Using piping with *nix find without getting mired in string escaping...
December 12, 2017 1:46 PM   Subscribe

I want to make a single, long list of lines from individual files according to some search criteria. I'm not wedded to using find and grep.

I find files doing this:

find . -name '*.rtf' -type f

I can pipe single rtf files into grep by doing this:

cat ./some/file | textutil -convert txt -stdin -stdout | grep ‘foo bar’
(grep won’t give me the lines back unless the file is plain text.)

But, I can’t get piped commands working with find -exec, to get a single, long list of matching lines from many rtf files, according to my search criteria. I think I’m getting mired in string escaping.

This is wrong:
find . -name '*.rtf' -type f -exec sh -c "textutil -convert txt {} -stdout | grep -i 'some string' " \;

How can I get a single list of matching lines of text across multiple files? If there is another way to extract matching lines from files, say from the mac GUI, that would be even more excellent.
posted by zeek321 to Computers & Internet (28 answers total) 4 users marked this as a favorite
 
Try xargs and use the $@ shell variable to get the filename instead of that awful -exec syntax. The variable will substitute within double quotes.
find . -name '*.rtf' -type f | xargs sh -c "textutil -convert txt $@ -stdout | grep -i 'some string' "
posted by rlk at 1:55 PM on December 12, 2017 [3 favorites]


you want to find a bunch of RTF files, convert them to plain text (and output the plain text to stdout) and then search the output from the conversion for a string ?

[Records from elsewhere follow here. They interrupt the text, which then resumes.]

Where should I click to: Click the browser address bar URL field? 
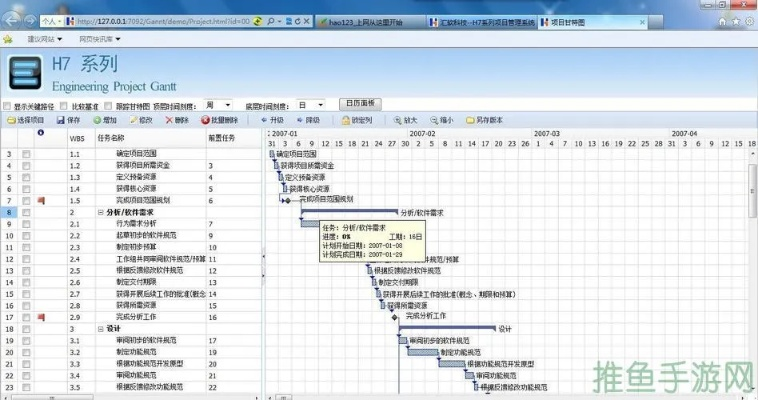[x=150, y=21]
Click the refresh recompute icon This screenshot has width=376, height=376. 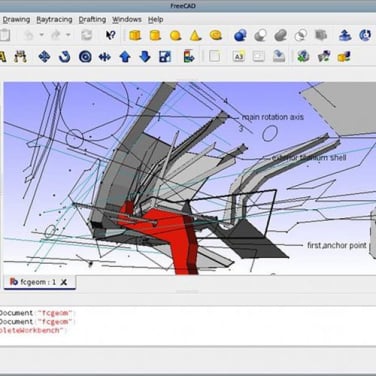(87, 35)
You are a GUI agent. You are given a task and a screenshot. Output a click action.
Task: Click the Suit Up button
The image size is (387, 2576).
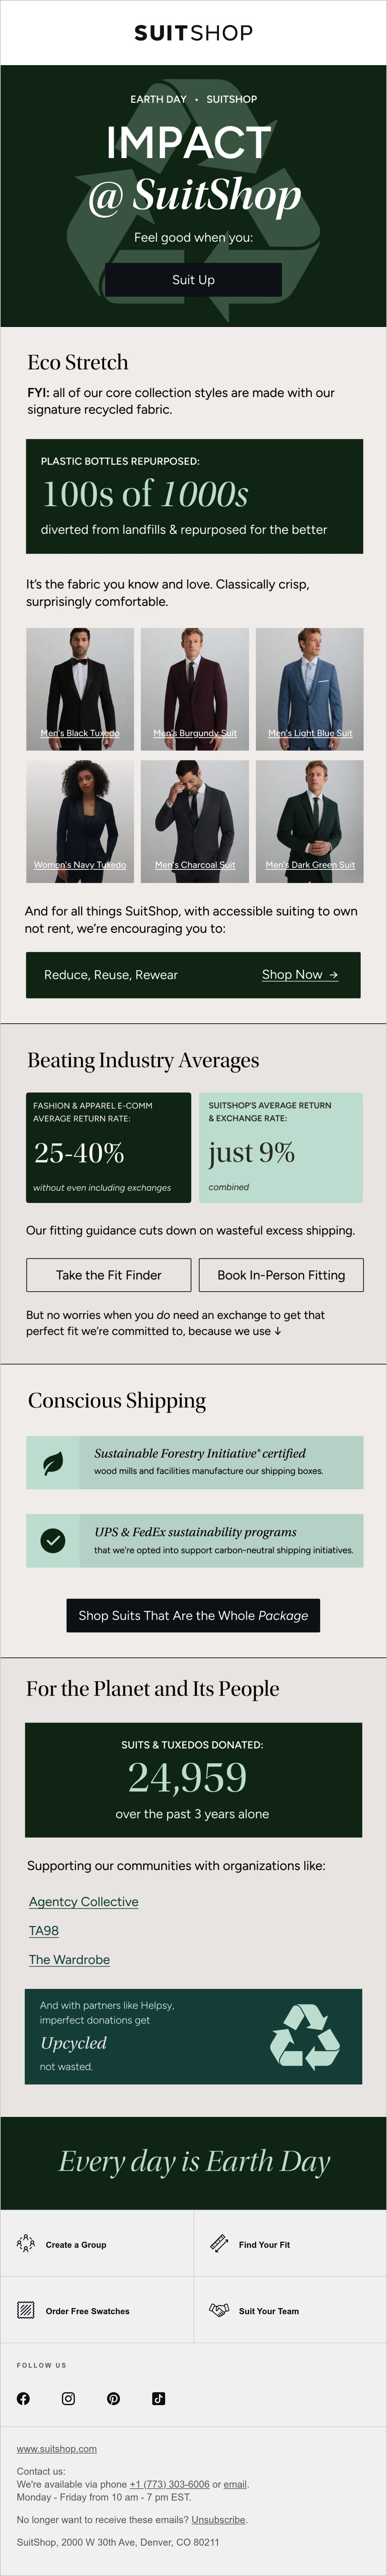click(x=193, y=280)

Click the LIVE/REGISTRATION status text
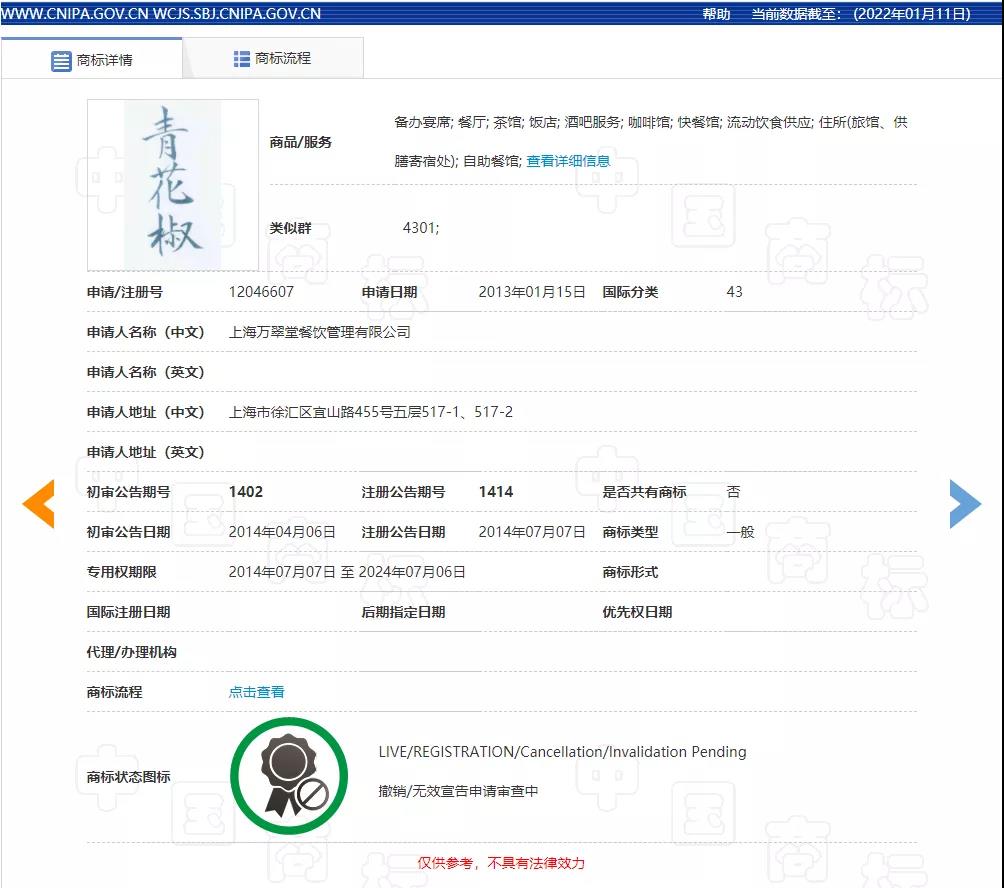click(562, 752)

(with out the conversion, it'd be something like: find -name *.rtf | xargs grep "foo" .. So perhaps you need to xargs the find output to the converter ? )
posted by k5.user at 1:56 PM on December 12, 2017


ahh, rlk, so close?

$ find . -name '*.rtf' -type f | xargs sh -c "textutil -convert txt $@ -stdout | grep -i 'foo bar' "
xargs: unterminated quote
posted by zeek321 at 2:09 PM on December 12, 2017


I tried escaping my single quotes: \' but no dice.
posted by zeek321 at 2:10 PM on December 12, 2017


Added -print0 and -0... closer...

find . -name '*.rtf' -type f -print0 | xargs -0 sh -c "textutil -convert txt $@ -stdout | grep -i 'foo bar' "
No input files specified.
No input files specified.
posted by zeek321 at 2:15 PM on December 12, 2017


shouldn't that last double quote go before the pipe and grep command?
posted by ArgentCorvid at 2:19 PM on December 12, 2017


Oh, uh, actually we DON'T want the $@ to substitute in the outer shell, we want it to substitute after the inner shell executes. So try swapping the single and double quotes.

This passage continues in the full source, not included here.